06 febbraio 2006

la calunnia, è un venticello....

su Articolo 21 un bell'articolo di Lorella Pieralli dell'Opera di Roma, che qui riportiamo integralmente.

La calunnia, è un venticello...
di Lorella Pieralli

Calunnia, calunnia, alla fine qualcosa resta...pare questa la leva di fondo che spinge in questi giorni una serie di personaggi autorevoli, o presunti tali, a inoltrarsi sul terreno scivoloso dei dati.
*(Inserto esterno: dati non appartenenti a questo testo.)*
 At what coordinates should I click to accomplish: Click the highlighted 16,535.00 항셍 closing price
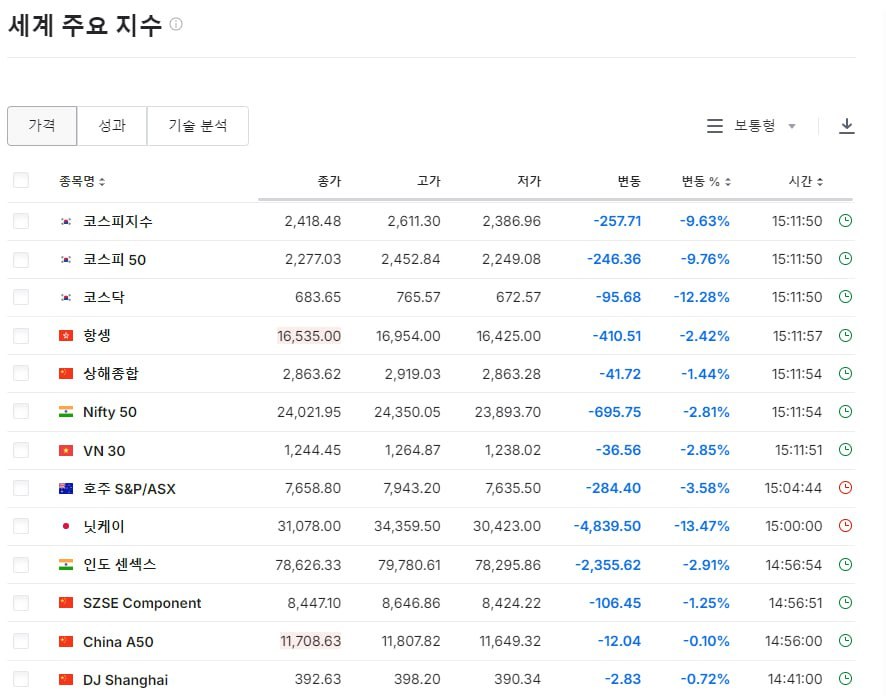click(x=309, y=336)
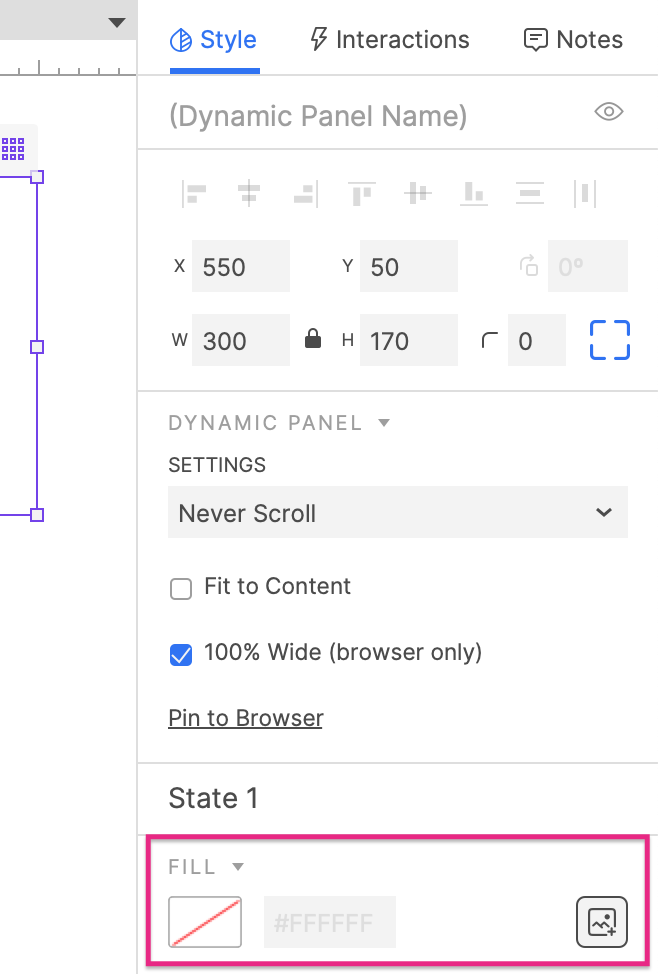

Stiamo parlando ancora della presunta crisi delle Fondazioni lirico-sinfoniche, cioè dei teatri d’opera italiani.
Musicologi, Sovrintendenti, economisti su vari organi di stampa, da Torino a Palermo, passando per Napoli, hanno impresso una vistosa accelerazione a quello che non è (ahimè la par condicio) un dibattito ma un monologo...Pare insomma che il settore sia in grave crisi e che la colpa di tale crisi sia da attribuire a null’altro che ai faraonici stipendi dei dipendenti.
Cerchiamo di capirci qualcosa: il Governo ha di fatto dimezzato il finanziamento del fondo unico dello spettacolo, mettendo in ginocchio tutta la musica, ma non solo: anche il cinema, il teatro di prosa e quant’altro.
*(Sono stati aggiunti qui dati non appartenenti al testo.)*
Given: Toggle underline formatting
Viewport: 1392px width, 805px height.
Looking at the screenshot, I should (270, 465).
Tale “strategia” è stata pubblicamente giustificata dal presidente del consiglio in persona con un teorema secondo il quale, essendo la cultura tutta in mano alla sinistra, si può pure farne a meno.
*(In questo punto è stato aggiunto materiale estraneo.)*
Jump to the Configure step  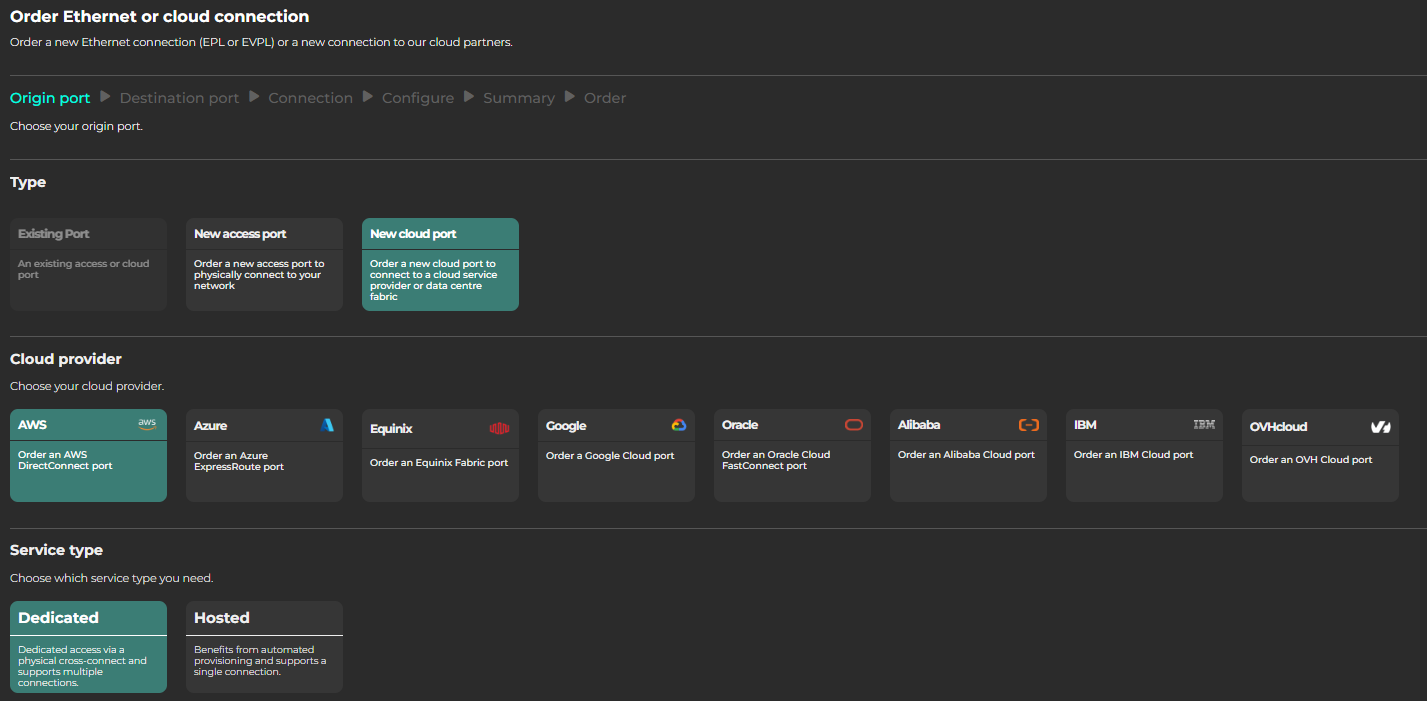418,98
Non molti giorni fa, l’associazione dei Sovrintendenti (anfols) ha tenuto una conferenza stampa presso l’Opera di Roma in cui ha presentato una scarna cartella dati, dove comunque emergeva un bilancio tutt’altro che scoraggiante della produzione e dell’afflusso di pubblico entrambi in aumento! E la crisi?
Quando un settore è in crisi, nel campo della produzione industriale ad esempio, di solito la domanda cala, il prodotto non interessa più come prima, e quindi la sovrapproduzione rimane invenduta e il suo valore di mercato scende. Secondo i dati forniti quindi, non si può dichiarare in crisi un settore in crescita ma tant’è. Siamo al paradosso. E’ un vero peccato tra l’altro non poter conoscere i dati disaggregati teatro per teatro, in modo da poter valutare l’operato dei singoli Sovrintendenti, per capire chi ha operato meglio o peggio.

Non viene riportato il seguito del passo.